Experimental investigation of air-based active-passive system for cooling application in buildings

Abstract

• The cooling effect of the interior PCM wall and ceiling was experimentally studied. • The PCM plates provided a cooling effect at constant and transient daily cycles. • Complete solidification of PCM is achieved at an air gap flow rate of 400 m 3 /h. • Complete solidification of PCM is achieved at an inlet temperature of 16°C. • The system is adequate for Mediterranean summer conditions and not for summer heatwaves. Due to the consequences of global warming, cooling of lightweight buildings is one of the main future challenges. The study presents an active-passive system (APS) with phase change material (PCM) plates integrated into the internal wall and ceiling substructure which during the day cools the indoor space passively. During the night, the air gap is ventilated actively to improve the PCM solidification process. The APS was experimentally tested in two identical test cells, PCM modified (cell-A) and reference cell (cell-B).
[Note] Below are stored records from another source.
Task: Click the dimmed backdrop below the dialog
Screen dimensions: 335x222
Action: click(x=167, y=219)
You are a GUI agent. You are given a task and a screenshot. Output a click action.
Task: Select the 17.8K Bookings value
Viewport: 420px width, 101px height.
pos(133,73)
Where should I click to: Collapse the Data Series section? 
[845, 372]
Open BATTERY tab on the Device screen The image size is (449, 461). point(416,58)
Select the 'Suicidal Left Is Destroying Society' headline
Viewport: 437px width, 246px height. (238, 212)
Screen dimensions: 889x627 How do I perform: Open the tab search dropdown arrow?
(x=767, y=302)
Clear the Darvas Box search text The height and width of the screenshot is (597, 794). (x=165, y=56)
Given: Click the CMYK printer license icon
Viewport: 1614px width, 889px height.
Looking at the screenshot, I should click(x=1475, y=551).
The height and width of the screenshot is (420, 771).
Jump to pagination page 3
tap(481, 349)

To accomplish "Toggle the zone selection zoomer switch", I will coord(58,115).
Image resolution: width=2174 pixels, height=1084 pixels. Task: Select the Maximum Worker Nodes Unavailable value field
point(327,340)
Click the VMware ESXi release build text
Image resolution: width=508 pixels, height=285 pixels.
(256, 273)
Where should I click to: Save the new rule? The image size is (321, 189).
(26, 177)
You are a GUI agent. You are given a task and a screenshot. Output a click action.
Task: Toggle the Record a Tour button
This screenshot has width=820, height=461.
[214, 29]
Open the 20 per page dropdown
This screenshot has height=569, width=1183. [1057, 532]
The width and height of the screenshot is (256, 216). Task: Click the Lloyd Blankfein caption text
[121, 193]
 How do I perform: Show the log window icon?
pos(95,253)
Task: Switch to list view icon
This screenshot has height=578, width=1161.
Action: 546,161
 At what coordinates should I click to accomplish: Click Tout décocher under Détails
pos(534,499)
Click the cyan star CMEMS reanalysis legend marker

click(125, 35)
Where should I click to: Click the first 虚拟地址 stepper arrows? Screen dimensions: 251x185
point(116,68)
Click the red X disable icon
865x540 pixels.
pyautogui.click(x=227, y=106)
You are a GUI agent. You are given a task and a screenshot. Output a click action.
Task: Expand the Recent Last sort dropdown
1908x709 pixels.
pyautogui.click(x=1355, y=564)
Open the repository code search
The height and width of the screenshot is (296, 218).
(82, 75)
Two different types of scenarios were investigated. First type tested the cooling effect of the PCM during the daytime cycle, determined by the temperature difference between the cell-B and cell-A. The same amount of heat was simultaneously added to both cells which was navigated by the setpoint air temperature in the cell-B (26°C, 30°C, 30°C with background ventilation, 35°C, TRY Ljubljana, TRY Rome and heatwave Ljubljana). Second type tested the PCM solidification time during the nighttime cycle (inlet air temperature ( T ai ) of 15°C, 16°C, and 17°C). The results showed that PCM plates provided the largest cooling effect at in 35°C-scenario. The complete solidification of PCM was achieved at T ai of 16°C. The system is adequate for Mediterranean summer conditions.